ACTIVITY LIST ▸
[1] In the text on Blair's lessons for the Democrats, what did Blair make independent of the government?
[2] Print everything in the text on Blair's lessons for the Democrats from "Blair can also" down to "down your hospitals.".

TEXT UNDER STUDY ▸
########################################

Blair’s first lesson for Democrats is one that Bill Clinton never quite managed to teach them: You cannot be too close to the center. In Britain, Blair embarked on a series of gestures so dramatic that middle England -- our Peoria -- realized Labor had changed. He embraced privatization, upheld his promise to not raise the rate of income taxes, made the Bank of England independent of the government and ignored teachers’ protests about introducing standards testing.

The Democrats desperately need a similar display. One possibility might be embracing school vouchers (which poor blacks want, even if teachers don’t); another would be Social Security reform (something has to be done, sooner rather than later); yet another might be denouncing partial-birth abortion (which is opposed by many people who regard themselves as pro-choice). Forget all the Mooreish nonsense about fighting as hard for the left half of the country as Bush does for the right. That won’t help.

Blair can also teach the Democrats a thing or two about the culture wars. Contrary to much of the guff presented in the U.S. media over the last week, cultural politics is never just about religion; it involves a broader proposition -- convincing white working-class voters that your values are their values (and that your opponents’ values are not). When Blair came to power, middle England associated his party with the Loony Left -- chardonnay-drinking pacifists of dubious sexuality who were soft on crime (sound familiar?). Now it is the Tories who are caricatured as loonies -- xenophobic bigots who want to close down your hospitals.

########################################

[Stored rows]
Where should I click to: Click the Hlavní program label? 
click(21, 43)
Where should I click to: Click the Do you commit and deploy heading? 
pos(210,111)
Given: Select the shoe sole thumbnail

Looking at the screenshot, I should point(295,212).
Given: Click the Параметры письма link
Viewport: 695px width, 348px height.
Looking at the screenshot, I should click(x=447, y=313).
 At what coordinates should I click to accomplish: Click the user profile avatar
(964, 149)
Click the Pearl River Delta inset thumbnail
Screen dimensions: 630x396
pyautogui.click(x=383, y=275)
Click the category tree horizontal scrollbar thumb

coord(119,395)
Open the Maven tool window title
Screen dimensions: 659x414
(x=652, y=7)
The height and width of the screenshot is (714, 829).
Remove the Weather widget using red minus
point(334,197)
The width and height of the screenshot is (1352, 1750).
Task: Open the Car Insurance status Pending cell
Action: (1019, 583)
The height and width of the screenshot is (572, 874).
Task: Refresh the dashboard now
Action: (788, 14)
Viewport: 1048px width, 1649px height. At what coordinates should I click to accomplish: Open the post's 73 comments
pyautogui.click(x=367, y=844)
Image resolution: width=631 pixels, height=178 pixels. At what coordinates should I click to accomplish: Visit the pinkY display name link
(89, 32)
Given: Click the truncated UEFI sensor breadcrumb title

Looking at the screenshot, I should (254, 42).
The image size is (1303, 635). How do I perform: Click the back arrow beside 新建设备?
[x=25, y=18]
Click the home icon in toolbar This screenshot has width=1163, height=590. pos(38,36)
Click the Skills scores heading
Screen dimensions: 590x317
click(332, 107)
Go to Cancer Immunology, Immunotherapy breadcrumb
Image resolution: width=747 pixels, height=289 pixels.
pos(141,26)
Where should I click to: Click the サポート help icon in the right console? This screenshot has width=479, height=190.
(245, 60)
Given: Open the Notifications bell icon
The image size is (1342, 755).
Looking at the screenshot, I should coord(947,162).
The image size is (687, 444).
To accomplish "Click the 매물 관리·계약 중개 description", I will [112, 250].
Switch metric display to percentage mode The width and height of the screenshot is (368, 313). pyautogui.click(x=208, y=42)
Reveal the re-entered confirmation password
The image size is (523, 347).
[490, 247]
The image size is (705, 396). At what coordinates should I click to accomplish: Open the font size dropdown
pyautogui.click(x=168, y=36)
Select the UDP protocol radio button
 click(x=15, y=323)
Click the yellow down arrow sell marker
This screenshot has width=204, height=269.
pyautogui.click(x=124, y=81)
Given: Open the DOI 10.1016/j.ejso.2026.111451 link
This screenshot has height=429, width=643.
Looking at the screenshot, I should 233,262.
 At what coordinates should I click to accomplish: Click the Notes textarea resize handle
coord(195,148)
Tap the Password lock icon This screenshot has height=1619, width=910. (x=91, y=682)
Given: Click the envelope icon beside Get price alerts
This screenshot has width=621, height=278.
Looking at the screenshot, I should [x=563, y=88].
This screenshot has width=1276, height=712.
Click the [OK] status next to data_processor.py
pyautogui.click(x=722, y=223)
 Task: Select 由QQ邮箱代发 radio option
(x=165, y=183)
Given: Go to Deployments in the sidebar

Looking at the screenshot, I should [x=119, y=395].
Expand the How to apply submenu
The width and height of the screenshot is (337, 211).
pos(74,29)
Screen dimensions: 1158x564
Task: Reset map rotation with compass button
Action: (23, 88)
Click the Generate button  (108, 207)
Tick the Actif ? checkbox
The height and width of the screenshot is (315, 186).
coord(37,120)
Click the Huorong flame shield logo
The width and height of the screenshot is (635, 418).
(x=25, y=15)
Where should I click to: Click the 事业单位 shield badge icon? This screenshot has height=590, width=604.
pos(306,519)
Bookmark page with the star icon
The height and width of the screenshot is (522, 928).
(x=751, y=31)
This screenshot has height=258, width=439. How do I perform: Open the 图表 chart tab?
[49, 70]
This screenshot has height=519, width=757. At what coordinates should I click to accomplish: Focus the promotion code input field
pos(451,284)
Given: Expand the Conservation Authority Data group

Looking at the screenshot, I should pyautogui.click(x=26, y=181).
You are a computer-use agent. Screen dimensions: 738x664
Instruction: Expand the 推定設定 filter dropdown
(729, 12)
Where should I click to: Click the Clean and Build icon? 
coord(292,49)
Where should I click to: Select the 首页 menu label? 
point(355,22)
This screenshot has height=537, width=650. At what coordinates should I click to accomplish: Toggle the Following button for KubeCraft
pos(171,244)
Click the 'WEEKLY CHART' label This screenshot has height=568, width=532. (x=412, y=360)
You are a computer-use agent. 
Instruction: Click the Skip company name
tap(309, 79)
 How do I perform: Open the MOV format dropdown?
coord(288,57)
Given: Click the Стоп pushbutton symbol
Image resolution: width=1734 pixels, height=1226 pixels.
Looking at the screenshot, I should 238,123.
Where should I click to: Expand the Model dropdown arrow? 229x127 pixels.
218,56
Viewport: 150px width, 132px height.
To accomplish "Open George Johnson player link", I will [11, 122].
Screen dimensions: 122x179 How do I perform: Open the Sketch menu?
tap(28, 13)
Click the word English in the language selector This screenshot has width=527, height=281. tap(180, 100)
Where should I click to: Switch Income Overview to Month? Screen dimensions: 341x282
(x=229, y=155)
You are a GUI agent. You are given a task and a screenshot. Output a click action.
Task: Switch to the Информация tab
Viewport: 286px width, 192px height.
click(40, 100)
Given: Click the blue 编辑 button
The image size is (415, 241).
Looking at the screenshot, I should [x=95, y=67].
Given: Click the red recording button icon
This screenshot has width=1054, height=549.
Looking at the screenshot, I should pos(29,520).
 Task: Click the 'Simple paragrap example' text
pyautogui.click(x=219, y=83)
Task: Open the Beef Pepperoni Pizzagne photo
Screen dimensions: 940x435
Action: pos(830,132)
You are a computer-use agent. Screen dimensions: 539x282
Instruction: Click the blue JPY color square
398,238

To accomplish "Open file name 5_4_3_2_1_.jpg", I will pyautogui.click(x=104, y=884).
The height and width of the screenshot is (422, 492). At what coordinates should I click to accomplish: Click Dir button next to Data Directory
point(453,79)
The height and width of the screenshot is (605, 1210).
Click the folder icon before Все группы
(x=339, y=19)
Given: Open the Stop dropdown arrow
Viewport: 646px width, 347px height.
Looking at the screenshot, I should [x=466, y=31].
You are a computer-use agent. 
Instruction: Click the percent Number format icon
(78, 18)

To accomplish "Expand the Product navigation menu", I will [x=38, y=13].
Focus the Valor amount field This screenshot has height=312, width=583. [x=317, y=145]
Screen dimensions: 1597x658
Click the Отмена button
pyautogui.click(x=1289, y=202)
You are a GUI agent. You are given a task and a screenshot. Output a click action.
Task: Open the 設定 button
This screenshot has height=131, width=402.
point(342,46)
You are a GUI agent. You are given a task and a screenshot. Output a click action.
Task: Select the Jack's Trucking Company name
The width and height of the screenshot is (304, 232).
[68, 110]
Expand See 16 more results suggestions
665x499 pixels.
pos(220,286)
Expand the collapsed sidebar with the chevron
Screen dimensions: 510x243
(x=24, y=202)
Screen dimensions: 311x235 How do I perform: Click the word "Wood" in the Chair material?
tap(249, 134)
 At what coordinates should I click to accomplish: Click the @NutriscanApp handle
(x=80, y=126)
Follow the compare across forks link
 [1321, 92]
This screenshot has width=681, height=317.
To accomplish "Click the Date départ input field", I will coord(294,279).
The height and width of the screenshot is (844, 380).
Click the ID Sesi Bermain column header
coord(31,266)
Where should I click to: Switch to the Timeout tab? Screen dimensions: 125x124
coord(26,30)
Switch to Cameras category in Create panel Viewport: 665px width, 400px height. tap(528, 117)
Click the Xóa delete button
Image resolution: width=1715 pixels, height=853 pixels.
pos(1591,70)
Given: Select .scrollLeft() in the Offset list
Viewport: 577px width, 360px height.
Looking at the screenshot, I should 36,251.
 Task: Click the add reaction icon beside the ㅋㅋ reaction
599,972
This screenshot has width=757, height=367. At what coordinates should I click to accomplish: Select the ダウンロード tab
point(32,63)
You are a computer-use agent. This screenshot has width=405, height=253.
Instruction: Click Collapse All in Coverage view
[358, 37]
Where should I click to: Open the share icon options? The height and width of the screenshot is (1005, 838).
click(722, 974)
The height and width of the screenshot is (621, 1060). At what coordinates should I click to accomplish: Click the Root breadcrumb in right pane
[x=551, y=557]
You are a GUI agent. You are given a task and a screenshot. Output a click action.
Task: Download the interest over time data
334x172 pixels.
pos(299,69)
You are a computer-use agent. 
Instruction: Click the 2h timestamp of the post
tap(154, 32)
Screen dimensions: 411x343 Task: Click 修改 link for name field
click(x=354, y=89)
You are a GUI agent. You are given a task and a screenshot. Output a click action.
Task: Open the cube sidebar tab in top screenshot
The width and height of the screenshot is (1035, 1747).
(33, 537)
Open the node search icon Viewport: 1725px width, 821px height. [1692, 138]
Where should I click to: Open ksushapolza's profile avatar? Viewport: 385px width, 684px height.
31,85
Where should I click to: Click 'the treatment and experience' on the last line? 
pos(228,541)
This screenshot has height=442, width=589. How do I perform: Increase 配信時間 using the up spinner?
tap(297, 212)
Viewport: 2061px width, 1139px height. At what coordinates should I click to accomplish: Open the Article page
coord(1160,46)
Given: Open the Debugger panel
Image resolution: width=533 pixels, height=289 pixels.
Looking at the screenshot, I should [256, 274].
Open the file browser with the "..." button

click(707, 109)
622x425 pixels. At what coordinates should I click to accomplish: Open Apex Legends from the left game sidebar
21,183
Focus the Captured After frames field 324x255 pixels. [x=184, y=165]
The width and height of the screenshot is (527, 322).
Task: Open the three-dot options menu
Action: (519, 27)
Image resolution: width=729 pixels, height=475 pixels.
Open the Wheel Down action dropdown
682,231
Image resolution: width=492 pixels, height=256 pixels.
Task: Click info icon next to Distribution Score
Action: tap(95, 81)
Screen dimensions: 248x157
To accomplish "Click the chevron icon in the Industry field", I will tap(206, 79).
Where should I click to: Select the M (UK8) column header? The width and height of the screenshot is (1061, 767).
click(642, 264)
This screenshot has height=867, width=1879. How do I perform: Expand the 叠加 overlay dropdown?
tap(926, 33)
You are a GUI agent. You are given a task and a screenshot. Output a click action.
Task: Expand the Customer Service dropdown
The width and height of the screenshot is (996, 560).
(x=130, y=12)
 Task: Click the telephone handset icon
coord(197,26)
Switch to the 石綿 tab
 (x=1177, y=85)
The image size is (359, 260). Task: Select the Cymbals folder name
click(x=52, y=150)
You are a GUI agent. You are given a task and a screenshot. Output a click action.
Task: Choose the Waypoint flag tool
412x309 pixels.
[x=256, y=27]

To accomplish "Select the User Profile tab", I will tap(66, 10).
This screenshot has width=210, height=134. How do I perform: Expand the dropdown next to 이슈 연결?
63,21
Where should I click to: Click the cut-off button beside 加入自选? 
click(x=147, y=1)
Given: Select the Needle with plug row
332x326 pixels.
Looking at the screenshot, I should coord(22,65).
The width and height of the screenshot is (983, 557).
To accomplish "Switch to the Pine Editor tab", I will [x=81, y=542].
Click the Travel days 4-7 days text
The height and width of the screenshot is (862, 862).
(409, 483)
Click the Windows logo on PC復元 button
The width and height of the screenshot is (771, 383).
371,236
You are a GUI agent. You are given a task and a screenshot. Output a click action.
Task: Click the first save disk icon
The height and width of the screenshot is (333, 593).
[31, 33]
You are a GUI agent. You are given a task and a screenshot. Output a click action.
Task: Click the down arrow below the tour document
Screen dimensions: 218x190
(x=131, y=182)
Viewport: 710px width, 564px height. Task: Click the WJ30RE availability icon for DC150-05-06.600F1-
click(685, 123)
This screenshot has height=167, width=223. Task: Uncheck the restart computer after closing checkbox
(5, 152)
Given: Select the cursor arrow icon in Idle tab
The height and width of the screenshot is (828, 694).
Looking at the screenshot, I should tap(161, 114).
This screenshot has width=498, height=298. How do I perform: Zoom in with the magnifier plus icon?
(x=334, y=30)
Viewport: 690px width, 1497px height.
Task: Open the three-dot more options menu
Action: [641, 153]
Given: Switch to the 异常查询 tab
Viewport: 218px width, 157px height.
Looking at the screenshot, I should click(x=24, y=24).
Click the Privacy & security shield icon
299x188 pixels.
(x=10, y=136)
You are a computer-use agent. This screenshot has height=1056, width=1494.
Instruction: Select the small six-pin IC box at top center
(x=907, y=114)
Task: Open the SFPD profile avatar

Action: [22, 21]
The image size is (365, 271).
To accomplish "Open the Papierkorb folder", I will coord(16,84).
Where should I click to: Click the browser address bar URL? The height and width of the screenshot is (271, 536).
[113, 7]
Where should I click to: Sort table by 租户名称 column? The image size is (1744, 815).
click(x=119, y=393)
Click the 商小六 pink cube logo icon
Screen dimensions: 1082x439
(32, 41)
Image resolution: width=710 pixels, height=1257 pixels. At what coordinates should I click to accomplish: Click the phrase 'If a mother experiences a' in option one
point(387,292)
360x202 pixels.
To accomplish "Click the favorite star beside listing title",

########################################

RESULTS OF THE TASKS ▸
[1] The Bank of England.

[2]
Blair can also teach the Democrats a thing or two about the culture wars. Contrary to much of the guff presented in the U.S. media over the last week, cultural politics is never just about religion; it involves a broader proposition -- convincing white working-class voters that your values are their values (and that your opponents’ values are not). When Blair came to power, middle England associated his party with the Loony Left -- chardonnay-drinking pacifists of dubious sexuality who were soft on crime (sound familiar?). Now it is the Tories who are caricatured as loonies -- xenophobic bigots who want to close down your hospitals.